2 de junio 2003 - 00:00

Príncipe con sentido del humor

El príncipe de Asturias que llegó a Buenos Aires para la asunción presidencial, encontró tiempo para ver los retratos de los reyes y también el suyo, realizados por los jóvenes artistas Lo-rena Ventimiglia y el grupo Mondongo. Un encargo del vicecanciller de España, Miguel Angel Cortés, quien durante su gira estival por los talleres porteños quedó seducido por el talento de los retratistas argentinos. El diplomático envió hace unos meses las fotos de los reyes y la del príncipe, y el embajador Manuel Alabart, que siguió de cerca la evolución de las obras, organizó un encuentro privado en la Embajada.

Los artistas, que no han cumplido aún los 30, cuentan que el príncipe les preguntaba tanto sobre la técnica empleada como sobre el estilo y el espíritu que anima los retratos. Ventimiglia le explicó que puso el énfasis en la faz humana de los personajes, que eligió el rosa pálido para la reina, porque es femenino, el marrón de los robles para el rey, como sinónimo de fortaleza, y azul para él, porque es «un príncipe azul», como le dijo sin inhibiciones. El here-dero al trono pidió tocar el bajorrelieve de los cuadros de apariencia cremosa: la marca en el orillo que identifica a la artista.

Más desprejuiciado aún, el grupo Mondongo, utiliza materiales no tradicionales como caramelos, carne, galletitas, perlas o brillantina para sus retratos pixelados, y para la familia real eligió cristales de colores (acaso una metáfora de los espejitos de colores).
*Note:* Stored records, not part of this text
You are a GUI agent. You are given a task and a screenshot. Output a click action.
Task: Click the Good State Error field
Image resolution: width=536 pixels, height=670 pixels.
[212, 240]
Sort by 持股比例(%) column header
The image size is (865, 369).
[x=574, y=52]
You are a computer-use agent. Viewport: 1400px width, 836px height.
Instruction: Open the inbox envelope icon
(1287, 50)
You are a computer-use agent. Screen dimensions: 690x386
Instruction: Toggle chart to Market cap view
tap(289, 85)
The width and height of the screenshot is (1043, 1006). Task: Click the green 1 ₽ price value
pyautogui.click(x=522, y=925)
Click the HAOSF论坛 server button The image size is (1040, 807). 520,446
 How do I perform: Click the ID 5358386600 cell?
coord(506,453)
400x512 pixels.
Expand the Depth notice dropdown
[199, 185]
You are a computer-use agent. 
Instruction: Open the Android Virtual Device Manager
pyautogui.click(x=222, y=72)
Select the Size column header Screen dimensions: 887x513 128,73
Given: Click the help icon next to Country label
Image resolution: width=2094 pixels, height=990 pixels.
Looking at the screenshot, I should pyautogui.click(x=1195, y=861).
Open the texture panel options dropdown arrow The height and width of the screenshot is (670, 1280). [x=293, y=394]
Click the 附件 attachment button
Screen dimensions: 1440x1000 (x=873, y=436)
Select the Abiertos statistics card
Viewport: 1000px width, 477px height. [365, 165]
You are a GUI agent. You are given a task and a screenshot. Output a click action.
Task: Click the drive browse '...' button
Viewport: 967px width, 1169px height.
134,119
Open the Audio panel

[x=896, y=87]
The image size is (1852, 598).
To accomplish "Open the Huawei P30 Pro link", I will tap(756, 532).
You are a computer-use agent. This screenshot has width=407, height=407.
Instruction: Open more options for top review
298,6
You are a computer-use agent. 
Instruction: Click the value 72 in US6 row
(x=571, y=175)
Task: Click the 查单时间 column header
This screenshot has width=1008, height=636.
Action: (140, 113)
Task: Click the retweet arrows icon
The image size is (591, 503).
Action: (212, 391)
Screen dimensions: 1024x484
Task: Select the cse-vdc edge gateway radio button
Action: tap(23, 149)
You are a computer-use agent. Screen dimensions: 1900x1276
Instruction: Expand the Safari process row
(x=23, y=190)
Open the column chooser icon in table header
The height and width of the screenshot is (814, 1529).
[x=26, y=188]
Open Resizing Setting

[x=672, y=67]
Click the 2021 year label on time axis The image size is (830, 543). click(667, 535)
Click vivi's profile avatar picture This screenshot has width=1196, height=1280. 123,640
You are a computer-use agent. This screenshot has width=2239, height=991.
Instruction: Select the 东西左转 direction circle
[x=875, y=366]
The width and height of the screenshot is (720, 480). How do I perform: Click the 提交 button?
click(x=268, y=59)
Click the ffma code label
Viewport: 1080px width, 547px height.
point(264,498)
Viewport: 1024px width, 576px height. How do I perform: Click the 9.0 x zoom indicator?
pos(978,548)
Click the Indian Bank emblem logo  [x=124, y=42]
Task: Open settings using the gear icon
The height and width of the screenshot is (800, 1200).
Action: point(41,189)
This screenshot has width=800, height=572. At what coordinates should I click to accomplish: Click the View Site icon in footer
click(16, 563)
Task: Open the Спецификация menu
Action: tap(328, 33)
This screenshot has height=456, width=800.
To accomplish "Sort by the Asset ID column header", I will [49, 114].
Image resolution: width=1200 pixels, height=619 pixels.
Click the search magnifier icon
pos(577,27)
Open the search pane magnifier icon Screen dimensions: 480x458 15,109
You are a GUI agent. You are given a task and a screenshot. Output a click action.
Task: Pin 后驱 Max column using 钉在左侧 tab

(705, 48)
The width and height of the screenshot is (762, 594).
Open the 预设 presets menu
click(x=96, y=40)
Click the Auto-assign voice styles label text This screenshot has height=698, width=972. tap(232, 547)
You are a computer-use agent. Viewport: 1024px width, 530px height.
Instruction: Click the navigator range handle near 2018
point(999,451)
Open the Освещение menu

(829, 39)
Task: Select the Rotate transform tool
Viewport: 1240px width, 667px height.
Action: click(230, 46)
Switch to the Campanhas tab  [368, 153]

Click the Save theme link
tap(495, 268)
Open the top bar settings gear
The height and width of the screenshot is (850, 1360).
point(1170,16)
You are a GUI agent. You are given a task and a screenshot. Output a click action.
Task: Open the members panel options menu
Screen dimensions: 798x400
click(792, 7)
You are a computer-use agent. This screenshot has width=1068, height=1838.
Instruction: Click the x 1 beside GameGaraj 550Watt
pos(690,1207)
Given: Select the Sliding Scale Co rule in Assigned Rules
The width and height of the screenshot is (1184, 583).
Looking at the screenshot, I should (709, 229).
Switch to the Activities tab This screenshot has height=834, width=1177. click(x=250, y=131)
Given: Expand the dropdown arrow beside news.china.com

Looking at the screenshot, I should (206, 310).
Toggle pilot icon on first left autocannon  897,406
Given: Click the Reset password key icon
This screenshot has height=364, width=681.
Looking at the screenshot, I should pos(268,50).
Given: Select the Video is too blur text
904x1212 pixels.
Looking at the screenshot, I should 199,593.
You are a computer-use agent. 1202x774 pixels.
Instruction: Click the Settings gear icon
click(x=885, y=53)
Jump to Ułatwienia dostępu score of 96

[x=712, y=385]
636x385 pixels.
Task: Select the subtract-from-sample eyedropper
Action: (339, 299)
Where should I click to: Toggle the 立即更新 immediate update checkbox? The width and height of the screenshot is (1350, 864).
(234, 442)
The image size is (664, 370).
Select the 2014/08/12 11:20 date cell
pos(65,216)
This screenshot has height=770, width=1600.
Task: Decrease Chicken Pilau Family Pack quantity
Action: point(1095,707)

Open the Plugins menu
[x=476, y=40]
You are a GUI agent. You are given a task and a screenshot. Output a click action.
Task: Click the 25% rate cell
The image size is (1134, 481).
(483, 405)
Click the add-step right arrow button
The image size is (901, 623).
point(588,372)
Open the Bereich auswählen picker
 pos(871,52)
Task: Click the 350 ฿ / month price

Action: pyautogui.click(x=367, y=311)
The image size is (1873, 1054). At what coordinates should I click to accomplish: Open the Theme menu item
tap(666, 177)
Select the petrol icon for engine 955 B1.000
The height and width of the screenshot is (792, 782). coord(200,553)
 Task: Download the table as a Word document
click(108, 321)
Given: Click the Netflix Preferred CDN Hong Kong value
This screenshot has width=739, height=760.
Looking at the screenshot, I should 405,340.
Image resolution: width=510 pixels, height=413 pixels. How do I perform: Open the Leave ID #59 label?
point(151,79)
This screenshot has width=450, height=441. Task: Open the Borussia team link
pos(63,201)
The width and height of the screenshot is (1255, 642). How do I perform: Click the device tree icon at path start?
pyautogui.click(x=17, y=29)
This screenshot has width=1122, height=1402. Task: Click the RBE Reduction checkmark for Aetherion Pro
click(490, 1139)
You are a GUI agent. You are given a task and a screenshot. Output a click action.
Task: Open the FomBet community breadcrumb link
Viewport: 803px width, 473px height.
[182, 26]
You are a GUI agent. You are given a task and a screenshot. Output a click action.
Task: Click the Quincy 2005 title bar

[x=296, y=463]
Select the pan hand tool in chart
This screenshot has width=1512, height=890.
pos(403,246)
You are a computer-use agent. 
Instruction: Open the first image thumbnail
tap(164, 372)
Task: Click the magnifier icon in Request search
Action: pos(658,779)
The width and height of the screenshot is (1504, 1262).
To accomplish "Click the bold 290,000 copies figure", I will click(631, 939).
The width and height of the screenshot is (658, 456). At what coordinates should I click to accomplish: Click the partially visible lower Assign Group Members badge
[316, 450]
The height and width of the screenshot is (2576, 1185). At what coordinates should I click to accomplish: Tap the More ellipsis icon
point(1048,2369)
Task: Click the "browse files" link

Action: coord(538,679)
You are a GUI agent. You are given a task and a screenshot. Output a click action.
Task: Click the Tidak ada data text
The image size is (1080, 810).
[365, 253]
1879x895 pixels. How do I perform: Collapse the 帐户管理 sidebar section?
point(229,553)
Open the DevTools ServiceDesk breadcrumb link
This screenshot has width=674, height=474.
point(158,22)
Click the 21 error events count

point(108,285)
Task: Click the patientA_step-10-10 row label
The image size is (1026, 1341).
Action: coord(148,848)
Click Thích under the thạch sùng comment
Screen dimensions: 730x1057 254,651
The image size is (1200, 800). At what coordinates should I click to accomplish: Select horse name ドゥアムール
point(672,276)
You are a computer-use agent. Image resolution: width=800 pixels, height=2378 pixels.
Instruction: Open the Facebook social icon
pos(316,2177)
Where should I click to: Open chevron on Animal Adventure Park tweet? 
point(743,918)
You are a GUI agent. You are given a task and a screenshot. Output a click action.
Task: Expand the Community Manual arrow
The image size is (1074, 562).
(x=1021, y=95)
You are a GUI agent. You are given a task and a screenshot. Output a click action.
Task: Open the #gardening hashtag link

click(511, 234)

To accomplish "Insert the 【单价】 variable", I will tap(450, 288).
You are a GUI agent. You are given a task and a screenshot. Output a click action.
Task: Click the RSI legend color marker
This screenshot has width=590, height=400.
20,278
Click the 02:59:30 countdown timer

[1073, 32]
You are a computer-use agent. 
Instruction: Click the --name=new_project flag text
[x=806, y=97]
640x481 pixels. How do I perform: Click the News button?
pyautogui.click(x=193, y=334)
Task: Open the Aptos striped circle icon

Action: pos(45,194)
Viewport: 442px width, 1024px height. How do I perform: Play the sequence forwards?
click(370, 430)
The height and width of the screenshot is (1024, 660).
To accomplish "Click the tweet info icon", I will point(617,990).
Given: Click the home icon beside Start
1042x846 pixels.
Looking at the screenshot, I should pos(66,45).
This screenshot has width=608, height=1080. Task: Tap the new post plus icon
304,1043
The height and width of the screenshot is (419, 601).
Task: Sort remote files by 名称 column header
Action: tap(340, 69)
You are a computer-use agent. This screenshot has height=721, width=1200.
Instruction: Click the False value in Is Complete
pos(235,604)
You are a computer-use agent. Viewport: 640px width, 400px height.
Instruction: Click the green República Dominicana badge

Los radiantes retratos fueron sin embargo celebrados enigmáticamente por el príncipe, que al ingresar a la sala, exclamó: «Nunca he visto nada igual». Cotejó la diversidad estilística de esas obras con el retrato de su bisabuelo que se encuentra en la Embajada.Y no ocultó la gracia que le causaba el nombre del grupo, Mondongo, pues según observó un diplomático en tono mesurado: tiene en España una connotación sexual que alude al miembro viril masculino. Intrigado, el príncipe preguntó cuál era el significado local.

• Malentendido

El encuentro sirvió además para aclarar un malentendido. Algunos medios, enterados del encargo español, aseveraron que la corona se reserva el derecho de destruir las obras de arte que no sean de su agrado. «Es una mentira, jamás destruirían una obra de arte», aseguró un miembro de la comitiva real. Para la despedida, el príncipe, que volverá a encontrarse con los cuadros en el palacio de la Zarzuela luego de que se exhiban en Buenos Aires, se despidió con una tentadora invitación: «Serán siempre bienvenidos, los espero en el palacio».